**STATED PROBLEM**
Reproduce the lines below with each occurrence of "computer-use agent" replaced by "desktop automation agent". Keep all other text unchanged.

Stored entries:
· · · ·

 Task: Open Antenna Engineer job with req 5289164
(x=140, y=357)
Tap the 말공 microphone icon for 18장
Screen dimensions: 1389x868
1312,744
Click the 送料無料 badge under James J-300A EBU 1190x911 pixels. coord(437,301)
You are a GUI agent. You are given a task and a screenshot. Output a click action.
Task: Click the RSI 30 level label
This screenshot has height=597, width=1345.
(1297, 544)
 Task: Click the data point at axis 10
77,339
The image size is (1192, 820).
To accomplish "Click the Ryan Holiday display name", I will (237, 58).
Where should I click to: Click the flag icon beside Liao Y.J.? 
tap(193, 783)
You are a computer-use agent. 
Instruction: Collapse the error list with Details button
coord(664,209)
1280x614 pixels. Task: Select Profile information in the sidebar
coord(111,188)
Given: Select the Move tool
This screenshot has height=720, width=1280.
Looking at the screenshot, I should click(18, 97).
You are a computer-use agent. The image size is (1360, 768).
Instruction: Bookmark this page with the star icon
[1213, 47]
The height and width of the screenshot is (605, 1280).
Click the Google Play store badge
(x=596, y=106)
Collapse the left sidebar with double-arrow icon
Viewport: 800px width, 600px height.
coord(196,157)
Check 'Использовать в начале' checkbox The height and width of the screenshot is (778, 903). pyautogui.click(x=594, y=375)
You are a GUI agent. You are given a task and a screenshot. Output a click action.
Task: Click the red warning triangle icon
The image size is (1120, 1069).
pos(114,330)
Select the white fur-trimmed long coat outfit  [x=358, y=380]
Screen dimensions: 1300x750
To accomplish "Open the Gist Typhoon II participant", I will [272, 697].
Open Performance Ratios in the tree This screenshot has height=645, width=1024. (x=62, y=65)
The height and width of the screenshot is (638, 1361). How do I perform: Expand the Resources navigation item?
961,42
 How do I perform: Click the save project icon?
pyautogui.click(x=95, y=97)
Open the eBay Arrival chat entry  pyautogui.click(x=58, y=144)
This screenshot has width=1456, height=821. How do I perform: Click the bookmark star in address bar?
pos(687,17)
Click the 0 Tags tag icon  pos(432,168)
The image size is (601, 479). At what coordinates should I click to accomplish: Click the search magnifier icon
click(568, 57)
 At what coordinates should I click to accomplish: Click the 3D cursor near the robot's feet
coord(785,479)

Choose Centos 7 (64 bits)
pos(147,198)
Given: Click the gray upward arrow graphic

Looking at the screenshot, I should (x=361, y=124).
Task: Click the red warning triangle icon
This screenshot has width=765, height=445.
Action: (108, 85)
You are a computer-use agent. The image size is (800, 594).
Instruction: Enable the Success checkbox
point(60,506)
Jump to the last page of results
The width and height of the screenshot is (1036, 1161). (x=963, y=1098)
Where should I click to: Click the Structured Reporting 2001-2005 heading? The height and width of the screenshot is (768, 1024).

· · · ·

**ANSWER**
 Task: Open Antenna Engineer job with req 5289164
(x=140, y=357)
Tap the 말공 microphone icon for 18장
Screen dimensions: 1389x868
1312,744
Click the 送料無料 badge under James J-300A EBU 1190x911 pixels. coord(437,301)
You are a GUI agent. You are given a task and a screenshot. Output a click action.
Task: Click the RSI 30 level label
This screenshot has height=597, width=1345.
(1297, 544)
 Task: Click the data point at axis 10
77,339
The image size is (1192, 820).
To accomplish "Click the Ryan Holiday display name", I will (237, 58).
Where should I click to: Click the flag icon beside Liao Y.J.? 
tap(193, 783)
You are a desktop automation agent. 
Instruction: Collapse the error list with Details button
coord(664,209)
1280x614 pixels. Task: Select Profile information in the sidebar
coord(111,188)
Given: Select the Move tool
This screenshot has height=720, width=1280.
Looking at the screenshot, I should click(18, 97).
You are a desktop automation agent. The image size is (1360, 768).
Instruction: Bookmark this page with the star icon
[1213, 47]
The height and width of the screenshot is (605, 1280).
Click the Google Play store badge
(x=596, y=106)
Collapse the left sidebar with double-arrow icon
Viewport: 800px width, 600px height.
coord(196,157)
Check 'Использовать в начале' checkbox The height and width of the screenshot is (778, 903). pyautogui.click(x=594, y=375)
You are a GUI agent. You are given a task and a screenshot. Output a click action.
Task: Click the red warning triangle icon
The image size is (1120, 1069).
pos(114,330)
Select the white fur-trimmed long coat outfit  [x=358, y=380]
Screen dimensions: 1300x750
To accomplish "Open the Gist Typhoon II participant", I will [272, 697].
Open Performance Ratios in the tree This screenshot has height=645, width=1024. (x=62, y=65)
The height and width of the screenshot is (638, 1361). How do I perform: Expand the Resources navigation item?
961,42
 How do I perform: Click the save project icon?
pyautogui.click(x=95, y=97)
Open the eBay Arrival chat entry  pyautogui.click(x=58, y=144)
This screenshot has width=1456, height=821. How do I perform: Click the bookmark star in address bar?
pos(687,17)
Click the 0 Tags tag icon  pos(432,168)
The image size is (601, 479). At what coordinates should I click to accomplish: Click the search magnifier icon
click(568, 57)
 At what coordinates should I click to accomplish: Click the 3D cursor near the robot's feet
coord(785,479)

Choose Centos 7 (64 bits)
pos(147,198)
Given: Click the gray upward arrow graphic

Looking at the screenshot, I should (x=361, y=124).
Task: Click the red warning triangle icon
This screenshot has width=765, height=445.
Action: (108, 85)
You are a desktop automation agent. The image size is (800, 594).
Instruction: Enable the Success checkbox
point(60,506)
Jump to the last page of results
The width and height of the screenshot is (1036, 1161). (x=963, y=1098)
Where should I click to: Click the Structured Reporting 2001-2005 heading? The height and width of the screenshot is (768, 1024).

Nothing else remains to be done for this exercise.